### What needs to be done
All entries should be copied exactly; the pictures stay out.
● ● ● ● ● ● ●
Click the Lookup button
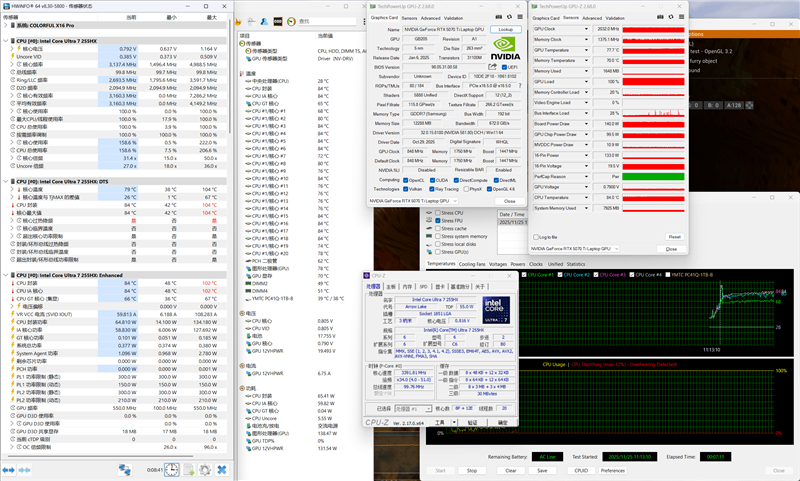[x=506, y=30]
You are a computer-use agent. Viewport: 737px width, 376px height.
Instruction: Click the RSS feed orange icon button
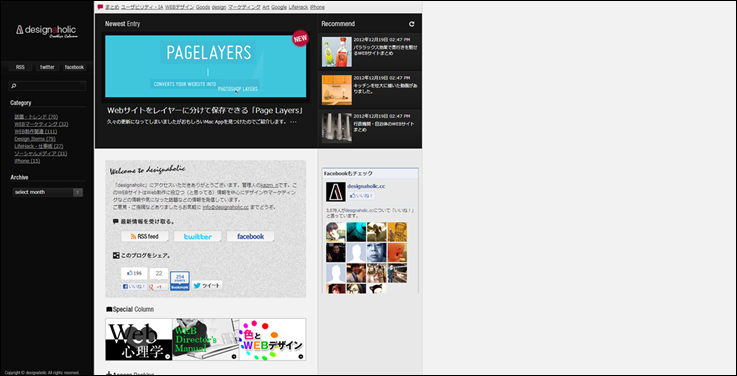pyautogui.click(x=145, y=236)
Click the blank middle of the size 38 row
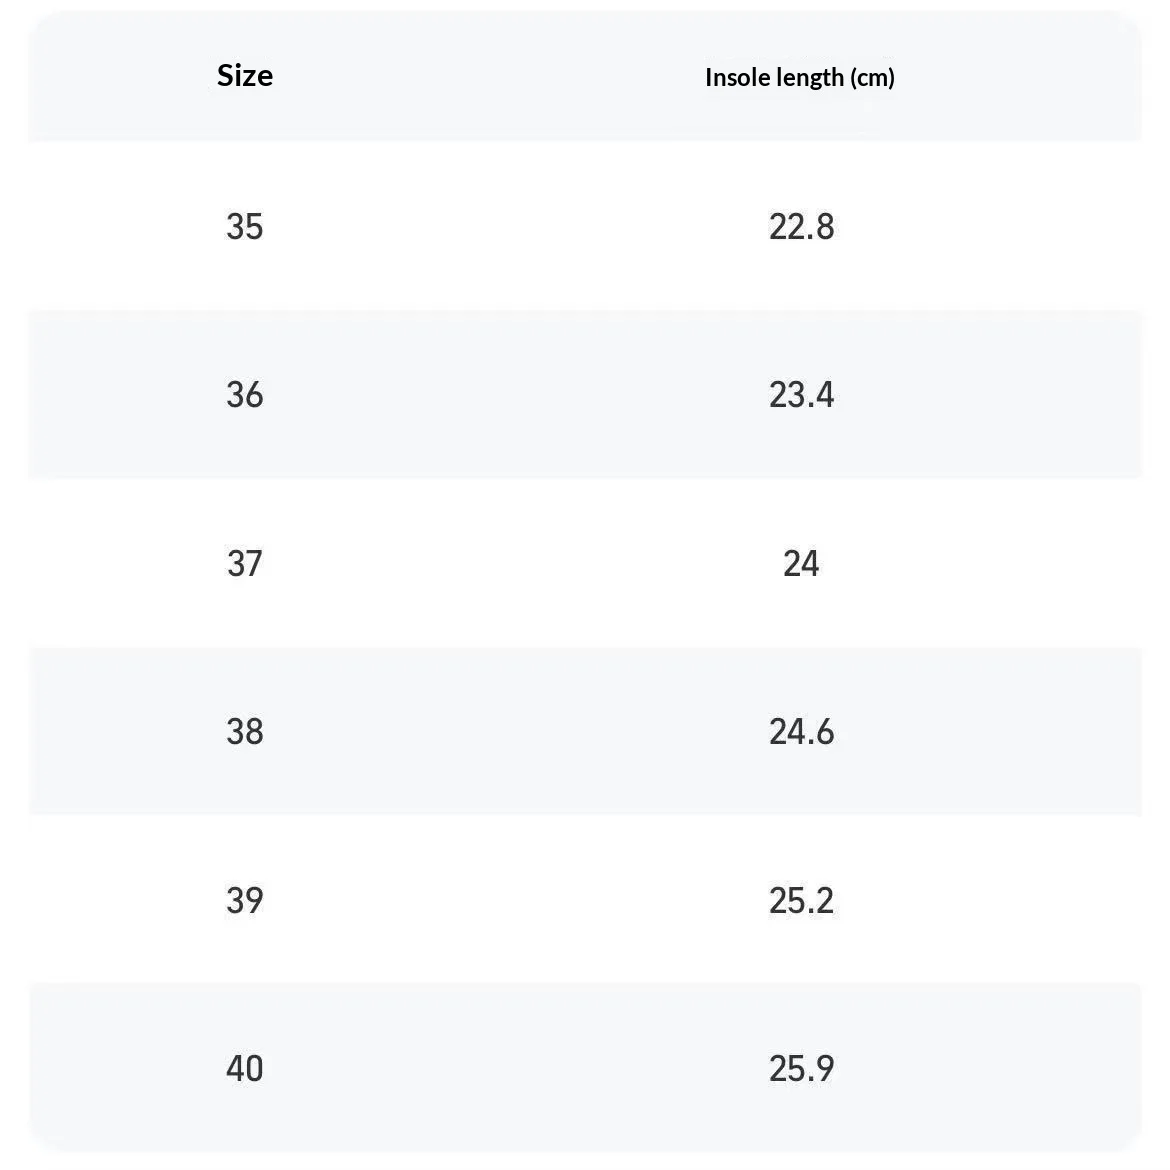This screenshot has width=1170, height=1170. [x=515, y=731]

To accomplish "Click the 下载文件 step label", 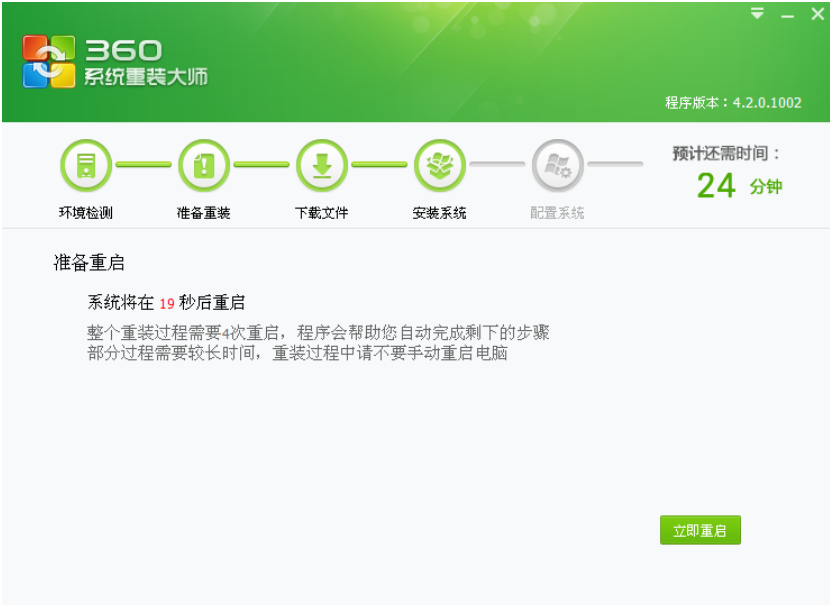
● ● ● ● ● ● ●
### Exercise answer
Click the Lookup button
[x=506, y=30]
You are a computer-use agent. Viewport: 737px width, 376px height.
Instruction: Click the RSS feed orange icon button
pyautogui.click(x=145, y=236)
Click the blank middle of the size 38 row
This screenshot has width=1170, height=1170. [x=515, y=731]

To accomplish "Click the 下载文件 step label", 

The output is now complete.